Tens of thousands of asylum-seekers haven’t been registered, so no one knows how many of them have entered the country. And they don’t wish to go where they’re told, to be evenly distributed around the country, they want to go to where they have relatives and friends. Last week, according to Spiegel, a train from Bavaria carrying 450 refugees arrived in the town of Uelzen in Lower Saxony, and some 300 of them refused to get on the buses that were waiting to take them to their new homes. Now soldiers are stationed in Uelzen, to gently but firmly guide refugees to the buses.

The weather is a major enemy these days. Temperatures are falling, the first frosts appear, snow has been spotted, and before you know it Germany will be crowded with homeless crowds in its frozen streets, huddled around fire barrels and dying of hunger and disease. Some mayors have cancelled the contracts of tenants in publicly owned apartments in order to house refugees—creating German homelessness to prevent refugee suffering. That point has not escaped the attention of anti-refugee Germans. Henriette Reker, a candidate for senior mayor of the city of Cologne, was stabbed in the neck in an open air market, and the arrested suspect told police he was acting out of ethnic intolerance. He disapproved of the candidate’s liberal policies on refugees.

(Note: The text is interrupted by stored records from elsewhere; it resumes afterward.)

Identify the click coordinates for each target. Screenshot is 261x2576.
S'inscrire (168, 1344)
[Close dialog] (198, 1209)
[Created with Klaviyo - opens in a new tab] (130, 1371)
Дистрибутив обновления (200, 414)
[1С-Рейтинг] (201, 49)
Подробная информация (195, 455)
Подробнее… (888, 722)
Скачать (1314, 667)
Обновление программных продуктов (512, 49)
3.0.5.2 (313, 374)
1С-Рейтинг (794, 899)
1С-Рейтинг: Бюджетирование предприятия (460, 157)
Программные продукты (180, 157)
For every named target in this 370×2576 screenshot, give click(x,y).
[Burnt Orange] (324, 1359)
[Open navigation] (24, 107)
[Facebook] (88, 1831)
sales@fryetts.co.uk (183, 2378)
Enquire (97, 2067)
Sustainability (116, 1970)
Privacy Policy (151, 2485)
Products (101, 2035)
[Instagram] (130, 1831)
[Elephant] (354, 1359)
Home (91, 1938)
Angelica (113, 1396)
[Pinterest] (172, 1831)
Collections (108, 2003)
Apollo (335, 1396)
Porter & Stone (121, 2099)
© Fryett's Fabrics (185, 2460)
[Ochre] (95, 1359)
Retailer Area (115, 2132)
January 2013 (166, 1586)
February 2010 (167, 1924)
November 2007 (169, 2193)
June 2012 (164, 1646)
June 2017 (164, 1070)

Many conservative lawmakers would like to see the reintroduction of border controls and want most asylum seekers to be blocked at the border. They want the state to demonstrate that it hasn’t completely lost control of who gets to enter. Merkel believes that this is the wrong approach. Her party, the CDU, has presented itself solidly behind the chancellor. But criticism is growing. Merkel knows that the pressure will continue to mount. Within her own party, the Christian Democrats, many consider it a given that she will have to change her policy.

According to Spiegel, Merkel’s last hope is Turkish president Recep Tayyip Erdogan, whom the chancellor is visiting in Ankara this weekend, hoping to buy him off with huge sums of money, so he would keep the sea of humanity on his shores.